# Is my male Vizsla a giant?



## sorrell (Dec 12, 2010)

Rizsla the Vizsla is a week from being 9 months old, he is 25kg i think and is 26 inches tall! Now this seems rather big to me.. Does anyone else have a Vizsla who is this tall?
Thanks, Sorrell


----------



## Macaroni (Jan 19, 2011)

He's on the big side...but I wouldn't say a giant. Do you know what he weighed at 6 months - generally that is 75% of what they'll weigh as an adult/finished growing (14 months). If his parents are from European or Autralian blood lines, that may explain it as they are generally larger than NA V's. If 26 inches at the withers than he does seem a little taller than most.

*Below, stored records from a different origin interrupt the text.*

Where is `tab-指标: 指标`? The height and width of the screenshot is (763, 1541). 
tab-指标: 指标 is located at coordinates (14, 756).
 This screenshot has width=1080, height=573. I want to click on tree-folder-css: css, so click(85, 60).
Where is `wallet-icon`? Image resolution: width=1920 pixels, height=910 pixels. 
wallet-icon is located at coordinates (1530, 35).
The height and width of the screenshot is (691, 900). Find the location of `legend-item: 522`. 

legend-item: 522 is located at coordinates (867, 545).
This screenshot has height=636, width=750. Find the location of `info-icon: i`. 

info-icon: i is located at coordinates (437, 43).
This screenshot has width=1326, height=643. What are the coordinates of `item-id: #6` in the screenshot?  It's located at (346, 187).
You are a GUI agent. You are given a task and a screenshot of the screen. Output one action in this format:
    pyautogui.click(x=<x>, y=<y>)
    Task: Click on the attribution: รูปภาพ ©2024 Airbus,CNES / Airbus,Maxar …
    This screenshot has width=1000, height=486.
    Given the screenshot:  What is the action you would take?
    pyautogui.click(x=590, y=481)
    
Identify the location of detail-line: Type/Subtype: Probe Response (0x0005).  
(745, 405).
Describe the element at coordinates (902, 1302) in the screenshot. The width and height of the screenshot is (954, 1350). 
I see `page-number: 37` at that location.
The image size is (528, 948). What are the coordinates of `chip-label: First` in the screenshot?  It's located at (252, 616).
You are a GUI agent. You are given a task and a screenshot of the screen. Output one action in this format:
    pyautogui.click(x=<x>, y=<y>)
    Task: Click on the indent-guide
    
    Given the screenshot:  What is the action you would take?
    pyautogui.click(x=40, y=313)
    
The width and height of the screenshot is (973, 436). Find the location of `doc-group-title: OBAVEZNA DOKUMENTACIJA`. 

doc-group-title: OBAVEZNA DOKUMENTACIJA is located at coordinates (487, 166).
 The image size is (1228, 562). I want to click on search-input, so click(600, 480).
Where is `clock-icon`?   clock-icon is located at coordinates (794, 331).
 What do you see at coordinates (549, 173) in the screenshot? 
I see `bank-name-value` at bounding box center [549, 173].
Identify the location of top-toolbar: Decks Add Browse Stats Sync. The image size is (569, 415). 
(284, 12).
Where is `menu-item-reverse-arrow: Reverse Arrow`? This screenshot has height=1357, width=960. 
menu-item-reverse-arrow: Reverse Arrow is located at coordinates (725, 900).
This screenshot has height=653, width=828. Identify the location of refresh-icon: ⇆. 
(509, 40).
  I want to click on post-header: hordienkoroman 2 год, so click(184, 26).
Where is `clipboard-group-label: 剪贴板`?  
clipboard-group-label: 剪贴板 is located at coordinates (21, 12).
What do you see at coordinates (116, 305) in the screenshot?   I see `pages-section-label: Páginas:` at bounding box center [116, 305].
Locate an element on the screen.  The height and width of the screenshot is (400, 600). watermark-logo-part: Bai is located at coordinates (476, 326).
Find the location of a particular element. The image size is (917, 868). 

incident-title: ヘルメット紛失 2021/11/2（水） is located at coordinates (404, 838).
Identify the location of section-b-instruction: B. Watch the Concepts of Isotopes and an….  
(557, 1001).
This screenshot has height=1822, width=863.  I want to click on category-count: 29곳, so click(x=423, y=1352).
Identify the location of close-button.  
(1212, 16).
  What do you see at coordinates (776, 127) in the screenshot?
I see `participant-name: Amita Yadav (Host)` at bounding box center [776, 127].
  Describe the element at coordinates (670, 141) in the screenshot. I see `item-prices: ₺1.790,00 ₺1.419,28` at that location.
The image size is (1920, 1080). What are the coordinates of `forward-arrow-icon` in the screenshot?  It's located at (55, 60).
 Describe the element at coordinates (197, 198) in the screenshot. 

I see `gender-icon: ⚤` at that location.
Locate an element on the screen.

Mac is a week shy of 6 months and he's almost 20 kg's.


----------



## BamBam (Feb 14, 2010)

My 20month old male Vizsla is very very very tall. He is 27in at the withers and 26kg, which I think is quite light for his height, he looks very thin. He's all legs really! I've met Vizsla's who are just as tall.


----------



## Linescreamer (Sep 28, 2010)

Yes! Can you tell us a little bit about his pedigree?


----------



## mswhipple (Mar 7, 2011)

My Vizsla, Willie, is 25" at the withers, My sister and I just measured him today. He seems quite tall and leggy. Of course, I think he is very handsome and debonaire!


----------



## Big Rick (Apr 14, 2009)

Both of our dogs are almost 26" at the withers and weigh 30-31K or 68 lbs. Neither is fat! Both are very strong.


----------